‘They keep promising money, but nothing’s happening’
Washington State is a very different place in 2019 than it was in 1998 when voters eliminated race preferences in education.
Yet the campaign to reimpose those preferences, in a much more favorable political climate, has a surprising problem: It can’t afford to pay its contractors.
The campaign couldn’t afford politically progressive firms to do signature-gathering, one of the organizers told the Times in January when it turned in close to 400,000 signatures, far above the threshold to get on the ballot. Those firms wanted $150,000 up front and a “ridiculous” $6 to $12 per signature, said Jesse Wineberry, a former state lawmaker working on I-1000.
That’s why it went with a much cheaper firm associated with one of the most hated figures among the left in Washington, anti-tax crusader Tim Eyman, who is responsible for the anti-preference law. Citizen Solutions, which didn’t work with Eyman on that initiative, only asked for $3 per signature and no money up front.
Considering the initiative is supported by Democratic Gov. Jay Inslee, also a 2020 presidential candidate, and several former Washington governors, however, the campaign has been inexplicably terrible at fundraising.
It’s brought in “five-figure donations” from a handful of American Indian tribes “but has raised only $16,000 total since it submitted signatures in early January,” according to the Times.
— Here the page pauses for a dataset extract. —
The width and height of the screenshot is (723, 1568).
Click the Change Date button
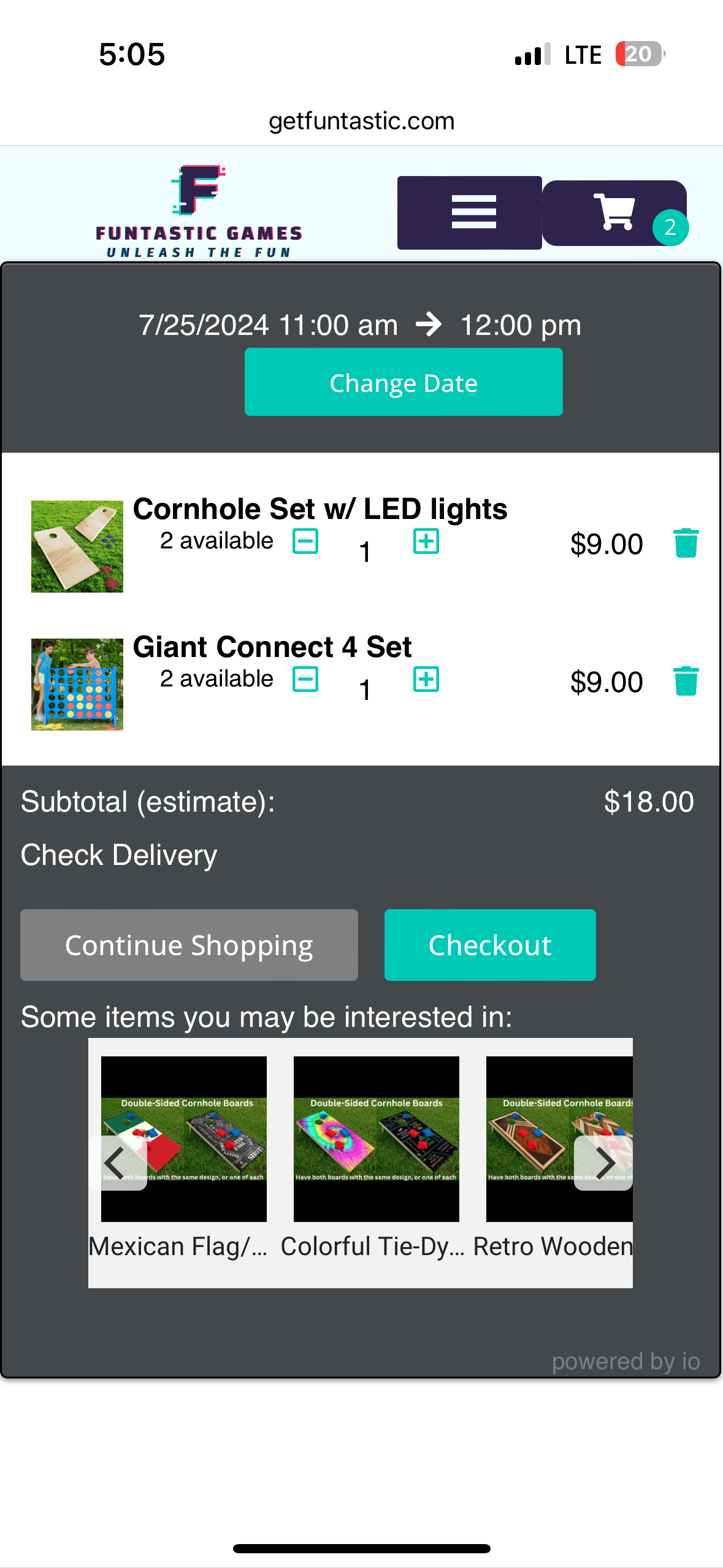[404, 382]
The $145,000 it has raised is nowhere near the money it owes to signature gatherers. Citizen Solutions is still putting on a brave face but its subcontractors are worried they’ll never get paid:
“They literally haven’t paid a penny,” said Carolyn Ostic, a coordinator who hired crews last fall … “They keep promising money, but nothing’s happening.”
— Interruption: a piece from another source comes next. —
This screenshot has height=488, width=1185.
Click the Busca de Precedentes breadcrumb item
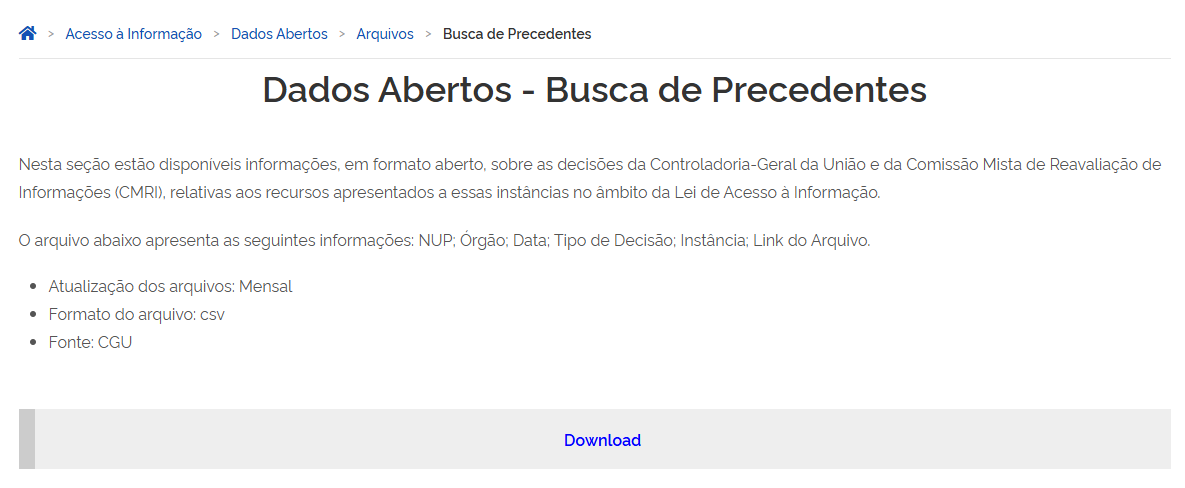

Ostic, who is based in California and works on initiative campaigns around the country, says she is owed nearly $90,000 for her work last fall. …
Dan Harwig, a California-based signature coordinator, says he’s owed about $90,000.
“Normally, when we petition we work with contractors, we turn in signatures, we’re supposed to get paid when we turn them in,” Harwig said. “This one, they kept telling us, ‘the money is coming, the money is coming,’ and then they just never paid us.”
Citizen Solutions didn’t tell him it didn’t receive a deposit from the campaign, which is unusual in this line of work, the 20-year veteran of signature gathering said. Now Harwig is doing construction work so he can pay his rent.
Another coordinator, Kyle Locascio, is owed close to $23,000. “This particular situation is highly unusual. This has never happened in my experience,” he told the Times.
Wineberry insists the campaign will raise the rest of the money to pay the firms and subcontractors at an Easter weekend fundraising march, “where participants recruit sponsors to pay per mile-marched.”
I-1000 would also junk the ban on race, gender and other preferences in public employment and public contracting. The state would be able to use preferences to remedy “discrimination against, or underrepresentation of, disadvantaged groups.”